The plant grew to quite a height and every so often you'd wake up in the morning to find Olive lying flat on the living room floor because she had become top heavy during the night. Apparently even houseplants can throw themselves dramatically to the ground for attention.
Dieffenbachias are poisonous, so after Devin was born in 2002, we gave Olive to our friends Jim and Rose in Medicine Hat. I figured it was best not to have a toxic plant around a toddler who put everything in his mouth.
In the years since, I have not managed to keep many plants alive.
Thankfully I had better luck raising children.
A year after Devin was born, we ventured off on a summer holiday. That spring, we had spent a small fortune on hanging baskets and flowers. We watered them faithfully and admired them daily like proud first-time gardeners.
Before we left, we moved all the flowers into the garage where it stayed nice and cool. We wouldn't be gone long. They should be fine.
There was just one problem.
Our garage was a converted lean-to and the air conditioner sat underneath the step. Before leaving, we forgot to turn the air conditioner off.
When we came home, the garage felt like a convection oven. The plants had literally cooked.
Not wilted.
Cooked.
I'm honestly surprised we didn't return to a visit from the local fire department and a headline in the paper reading: "Local Publisher Roasts Petunias."
Last year, I decided to try again and purchased a lovely philodendron. Apparently they are easy to look after.

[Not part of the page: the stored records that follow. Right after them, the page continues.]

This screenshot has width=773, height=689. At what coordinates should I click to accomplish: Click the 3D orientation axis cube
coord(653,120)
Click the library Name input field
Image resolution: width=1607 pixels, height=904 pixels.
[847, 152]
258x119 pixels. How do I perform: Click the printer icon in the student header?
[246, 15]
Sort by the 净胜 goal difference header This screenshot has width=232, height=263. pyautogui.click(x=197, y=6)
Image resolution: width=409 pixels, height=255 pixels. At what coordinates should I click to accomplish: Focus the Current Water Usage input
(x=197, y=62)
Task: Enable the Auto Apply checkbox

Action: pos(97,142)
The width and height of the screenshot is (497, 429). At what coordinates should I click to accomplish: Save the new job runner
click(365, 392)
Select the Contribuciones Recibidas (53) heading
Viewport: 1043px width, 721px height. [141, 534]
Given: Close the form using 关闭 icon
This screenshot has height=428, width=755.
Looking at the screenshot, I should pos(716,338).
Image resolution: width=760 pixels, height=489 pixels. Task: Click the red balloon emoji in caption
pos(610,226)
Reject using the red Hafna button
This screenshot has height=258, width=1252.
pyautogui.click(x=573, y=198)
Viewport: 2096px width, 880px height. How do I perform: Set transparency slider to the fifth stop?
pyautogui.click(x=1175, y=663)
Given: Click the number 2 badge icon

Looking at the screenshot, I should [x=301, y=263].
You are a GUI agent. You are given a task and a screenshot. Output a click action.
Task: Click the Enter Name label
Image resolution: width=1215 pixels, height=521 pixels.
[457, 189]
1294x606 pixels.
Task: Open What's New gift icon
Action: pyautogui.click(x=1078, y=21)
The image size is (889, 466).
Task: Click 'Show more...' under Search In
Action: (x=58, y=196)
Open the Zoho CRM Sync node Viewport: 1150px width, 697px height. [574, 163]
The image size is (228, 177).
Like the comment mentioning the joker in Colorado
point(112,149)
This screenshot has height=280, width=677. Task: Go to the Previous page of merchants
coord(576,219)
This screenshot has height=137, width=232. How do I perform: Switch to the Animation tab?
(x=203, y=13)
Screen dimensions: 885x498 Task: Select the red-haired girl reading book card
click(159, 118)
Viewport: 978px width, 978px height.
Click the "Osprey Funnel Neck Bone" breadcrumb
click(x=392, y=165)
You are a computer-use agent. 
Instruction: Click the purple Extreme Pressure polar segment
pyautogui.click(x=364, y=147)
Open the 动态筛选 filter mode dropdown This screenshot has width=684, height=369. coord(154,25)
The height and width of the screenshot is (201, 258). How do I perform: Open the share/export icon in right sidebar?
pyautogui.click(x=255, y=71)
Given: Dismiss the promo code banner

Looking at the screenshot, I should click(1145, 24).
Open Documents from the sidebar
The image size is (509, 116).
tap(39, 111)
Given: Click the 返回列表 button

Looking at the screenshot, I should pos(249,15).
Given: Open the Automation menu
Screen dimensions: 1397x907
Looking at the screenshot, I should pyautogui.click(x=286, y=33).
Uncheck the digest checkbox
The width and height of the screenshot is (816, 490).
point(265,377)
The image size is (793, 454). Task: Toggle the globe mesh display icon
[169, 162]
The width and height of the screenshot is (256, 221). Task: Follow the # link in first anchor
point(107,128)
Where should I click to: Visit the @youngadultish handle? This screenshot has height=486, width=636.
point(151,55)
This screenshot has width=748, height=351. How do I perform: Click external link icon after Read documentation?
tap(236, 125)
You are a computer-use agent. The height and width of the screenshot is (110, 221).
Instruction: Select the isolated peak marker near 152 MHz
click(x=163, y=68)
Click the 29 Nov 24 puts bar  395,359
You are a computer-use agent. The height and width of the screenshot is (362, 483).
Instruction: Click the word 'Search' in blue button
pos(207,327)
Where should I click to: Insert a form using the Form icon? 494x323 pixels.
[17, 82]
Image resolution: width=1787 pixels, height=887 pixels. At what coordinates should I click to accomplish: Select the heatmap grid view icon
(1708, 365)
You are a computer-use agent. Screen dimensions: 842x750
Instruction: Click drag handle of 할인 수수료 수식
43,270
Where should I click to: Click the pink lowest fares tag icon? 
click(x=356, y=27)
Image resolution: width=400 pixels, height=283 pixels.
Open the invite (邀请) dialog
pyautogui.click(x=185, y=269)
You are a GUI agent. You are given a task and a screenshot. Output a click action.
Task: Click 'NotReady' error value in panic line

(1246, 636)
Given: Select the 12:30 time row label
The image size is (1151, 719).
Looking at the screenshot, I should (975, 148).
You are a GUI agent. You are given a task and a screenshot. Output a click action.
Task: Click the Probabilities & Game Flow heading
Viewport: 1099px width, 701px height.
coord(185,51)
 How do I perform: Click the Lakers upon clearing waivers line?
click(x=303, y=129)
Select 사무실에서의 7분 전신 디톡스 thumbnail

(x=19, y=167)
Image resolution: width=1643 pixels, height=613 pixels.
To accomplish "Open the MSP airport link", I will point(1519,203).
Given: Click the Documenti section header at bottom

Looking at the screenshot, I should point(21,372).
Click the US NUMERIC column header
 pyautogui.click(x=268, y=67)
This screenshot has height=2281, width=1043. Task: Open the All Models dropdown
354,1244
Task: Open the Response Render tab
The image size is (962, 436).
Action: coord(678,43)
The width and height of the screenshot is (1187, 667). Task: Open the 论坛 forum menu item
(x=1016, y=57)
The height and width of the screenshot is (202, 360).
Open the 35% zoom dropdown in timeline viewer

According to Better Homes and Gardens, philodendrons are "possibly the easiest houseplants you can grow."
Well.
Challenge accepted.
You guessed it. It didn't make it through the season.
To be fair, this time it wasn't entirely my fault. Robert killed it with kindness. He decided to give it a healthy shot of Miracle-Gro.
Miracle-Gro.
At this point, it would take an actual miracle for Robert and I to grow anything besides weeds and debt.
We haven't purchased flowers yet this year. At the moment, we have two self-watering planters sitting on our deck filled with topsoil.
The little plastic succulent on my desk has now outlived every real plant we've owned.
Meanwhile, the planter on the deck is doing just fine as Robert's ashtray. I won't let him smoke in the house.
That might kill a plant.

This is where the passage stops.